社会人になって初めて一人暮らしをしたアパートでの出来事。
働き始めたばかりで慣れない仕事と通勤に疲れて布団に入るとすぐ眠りにつく毎日が続いていたある日、真夜中に突然、風呂場の方からドアか何かをバンバン叩く音で目が覚めました。驚いて電気を付けるため起き上がろうとしたのですが、身体がピクリとも動かなく声も出ない。

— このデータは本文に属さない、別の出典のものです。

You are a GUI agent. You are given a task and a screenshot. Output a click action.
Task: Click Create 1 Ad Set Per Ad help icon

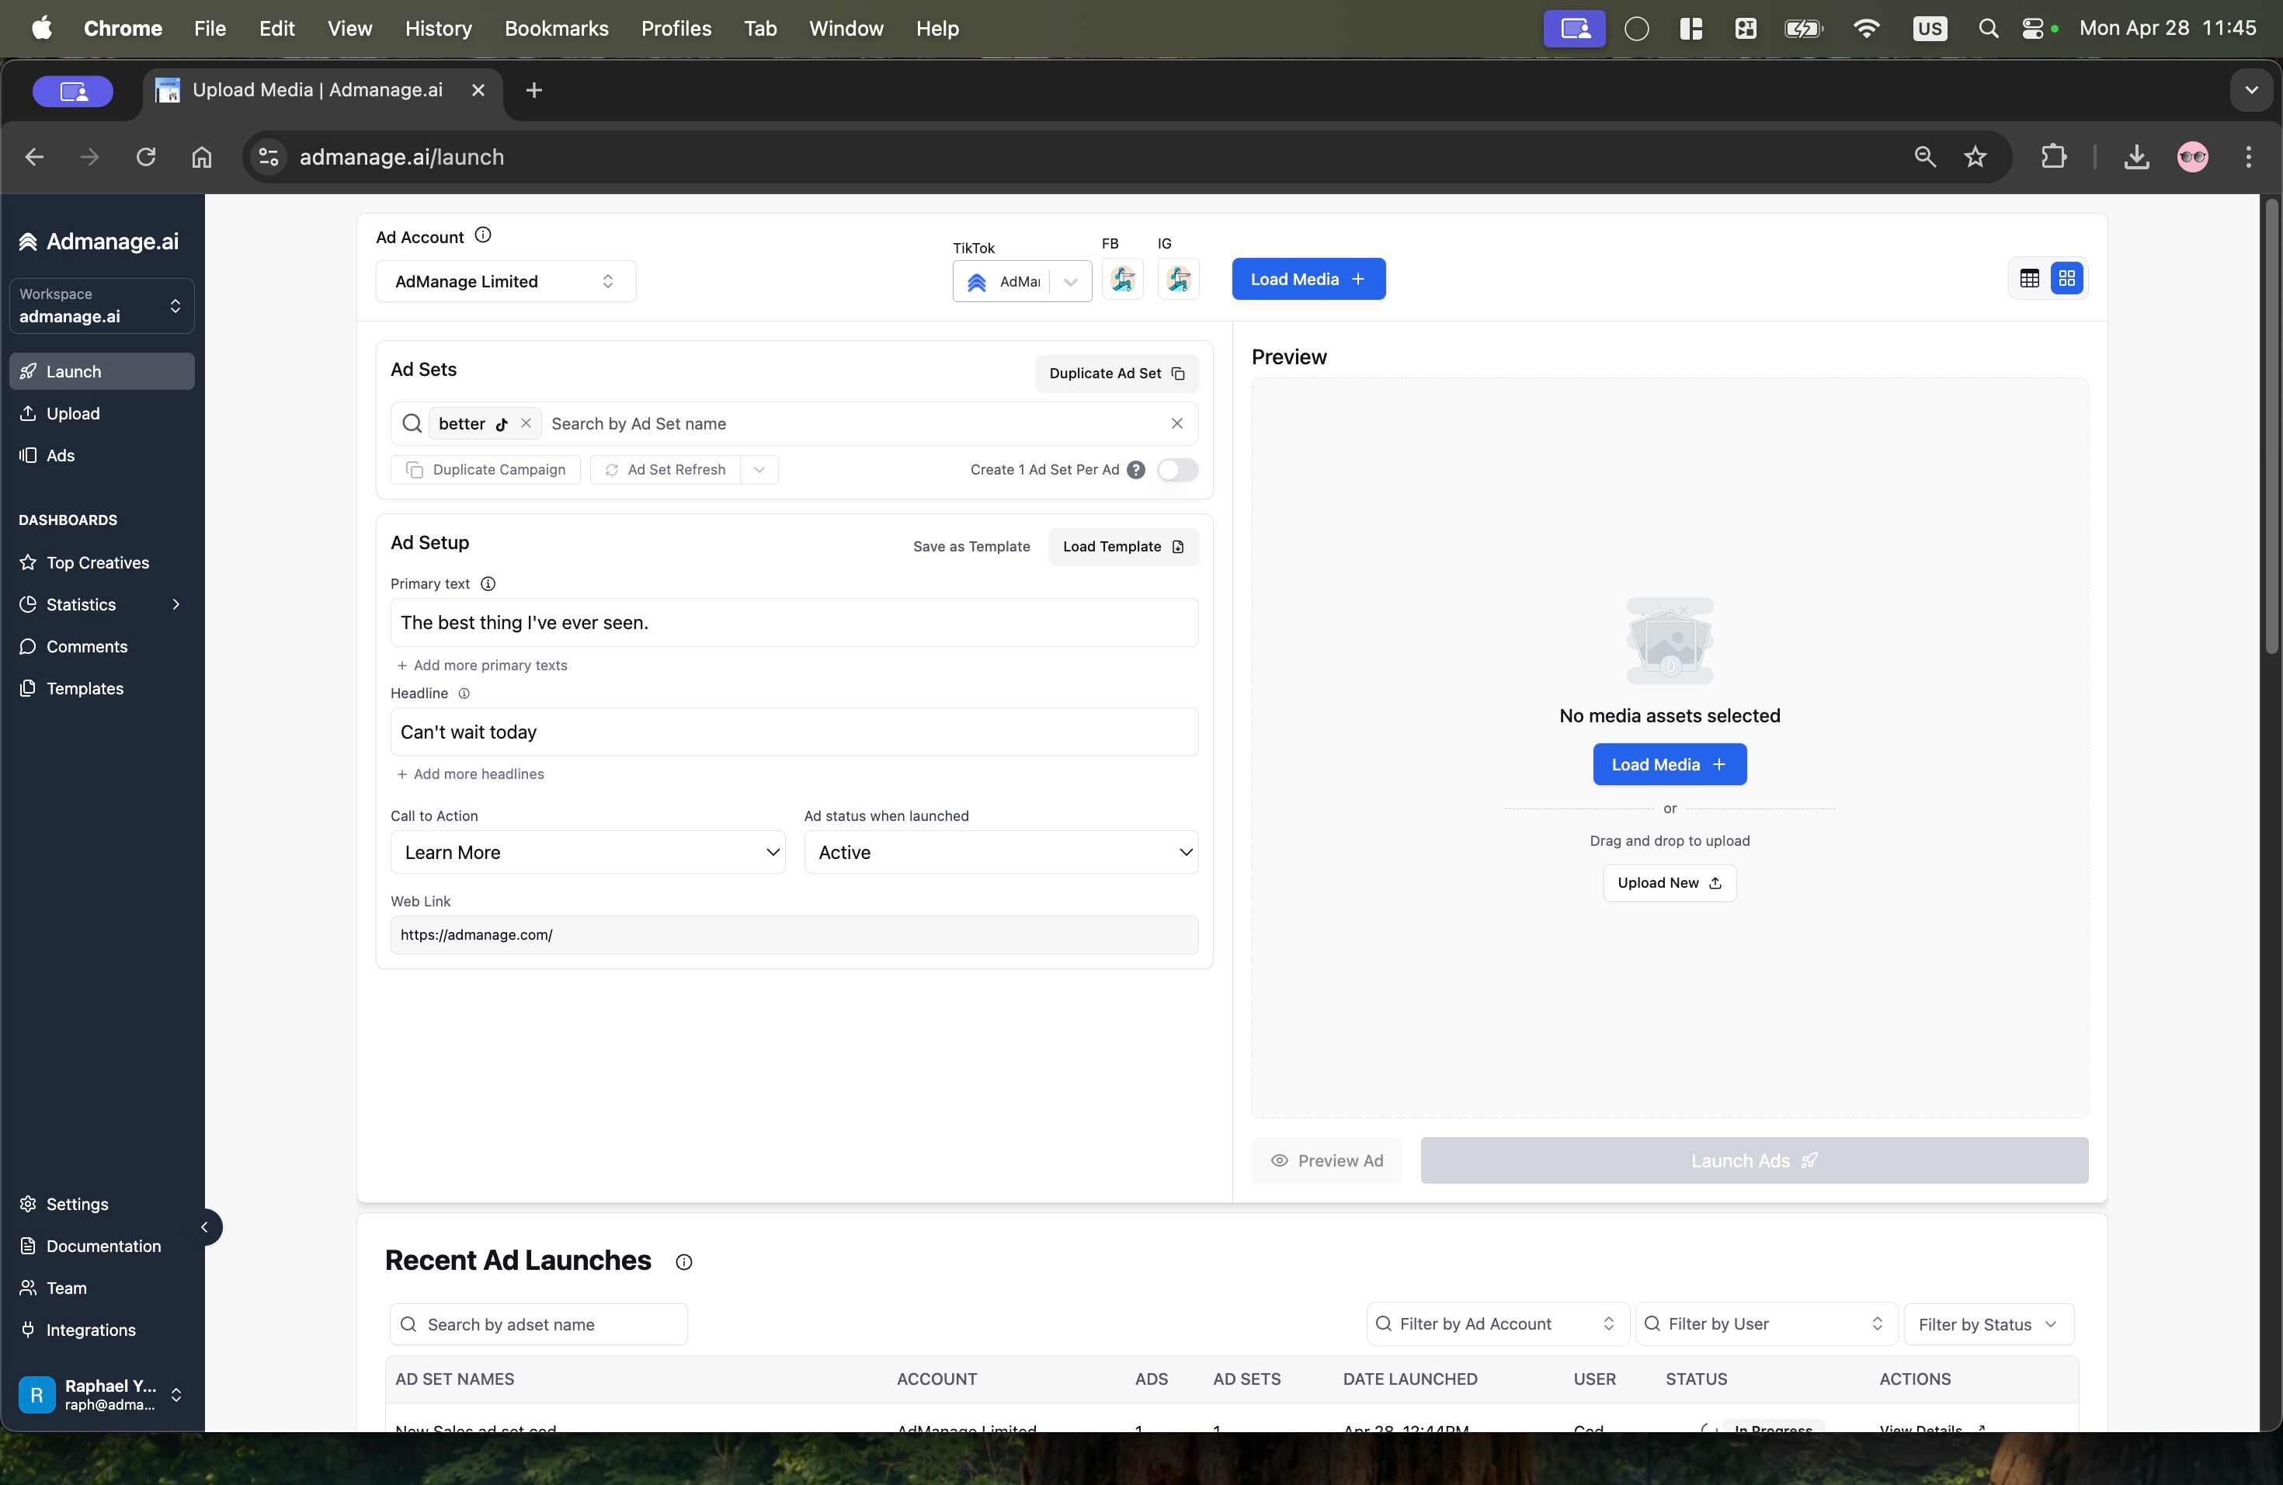tap(1136, 469)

必死に起き上がろうともがいてる時もバンバンという何かを叩く大きな音が鳴り続けていました。
「あ、目は開けられる」そう思ったと同時になぜか「絶対に目を開けてはいけない!」という強い想いが込み上げてきて目を閉じたまま身体の力を抜いた瞬間、横になっている私の身体の上に何か重量のある柔らかい物体がのしかかって来たのです。
胸やお腹を圧迫する物体をどうにかしてどかそうとしても身体がまったく動かない。腕に力が入らない。どんどん息が苦しくなりもうダメだと限界に達しようとした時、最後の力を振り絞った時に「うゎ!」という声が出て掛布団ごとその物体を押しのけることが出来ました。
明らかに人体の感触をしたその物体は私の左腕に触れる場所にゴロンと転がり横たわった状態で止まりました。
これはヤバイ!と、でも目を開けなければ大丈夫だと…なぜかその時に確信したのを覚えています。
そしてそのまま意識が遠くなり、いつの間にか朝になっていました。
朝起きて風呂場を見に行くと普段は必ず閉めてあるドアが開いていて洗面器が浴室の外に飛び出していた光景は今でも忘れられません。